[Exercise material]
──────
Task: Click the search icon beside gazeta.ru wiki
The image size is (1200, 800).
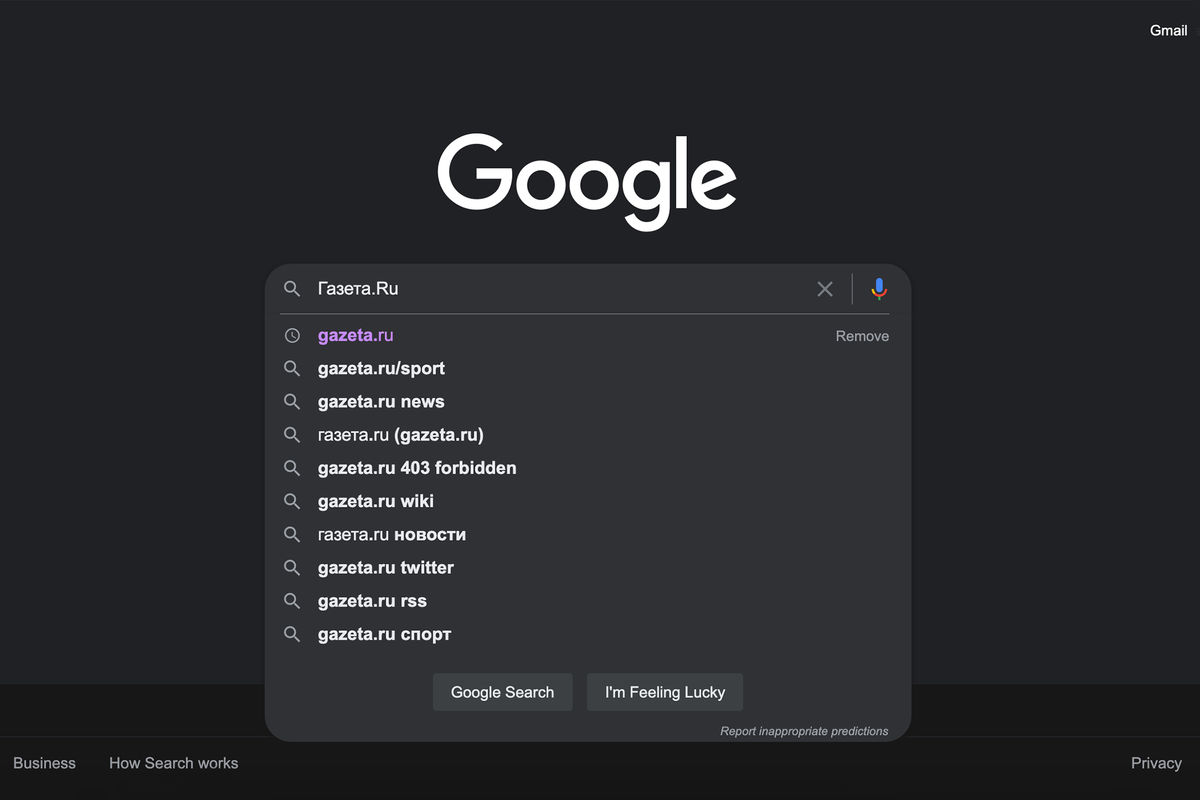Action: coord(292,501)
──────
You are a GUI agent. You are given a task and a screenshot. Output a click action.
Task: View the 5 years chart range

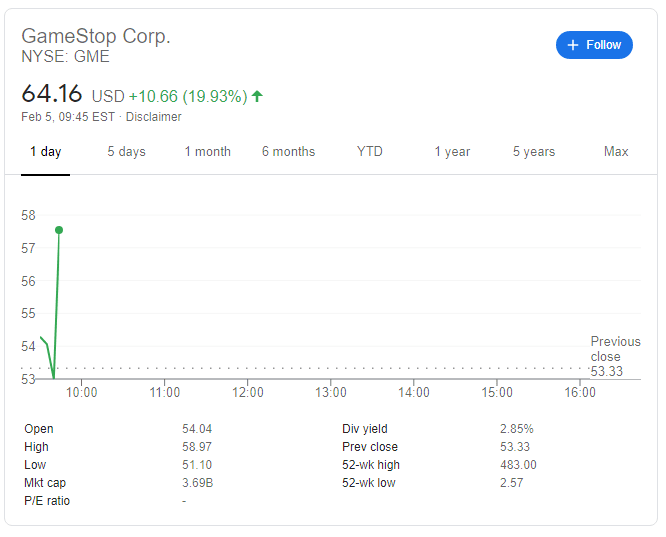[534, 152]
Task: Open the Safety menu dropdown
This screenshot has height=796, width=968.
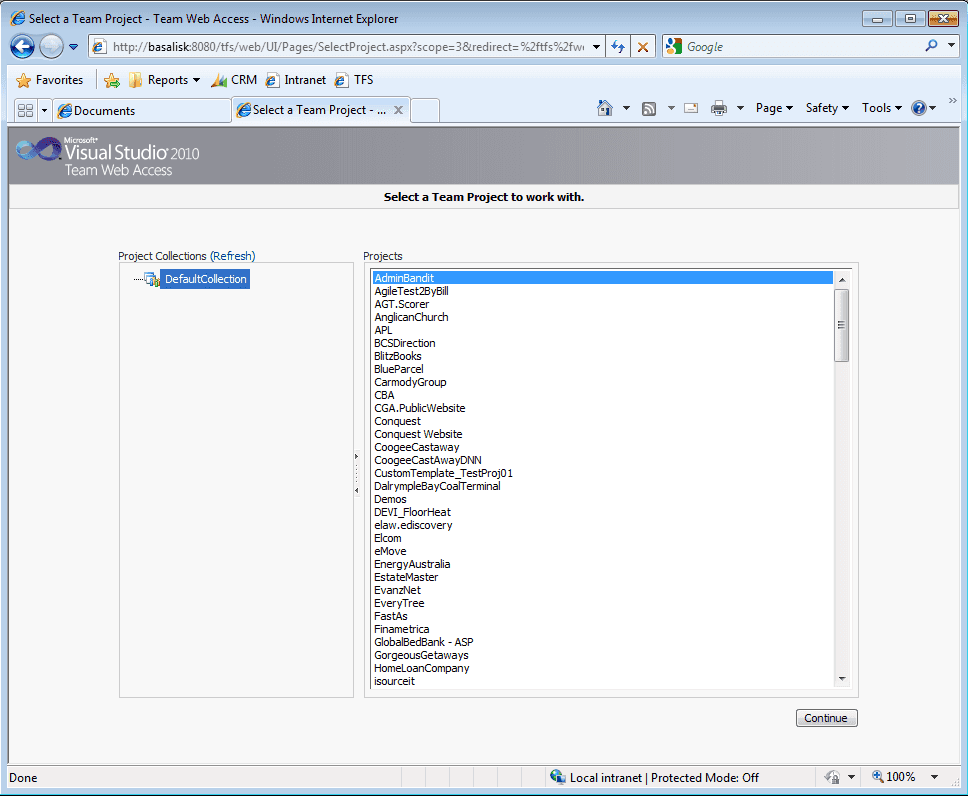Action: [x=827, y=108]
──────
[The problem] Could you quote, word for word, the lines above that start with the one containing "Task: Open the Safety menu dropdown" and end with the one containing "Action: [x=827, y=108]", both included? Leave the pictures out of your answer.

[Written answer]
Task: Open the Safety menu dropdown
This screenshot has height=796, width=968.
Action: [x=827, y=108]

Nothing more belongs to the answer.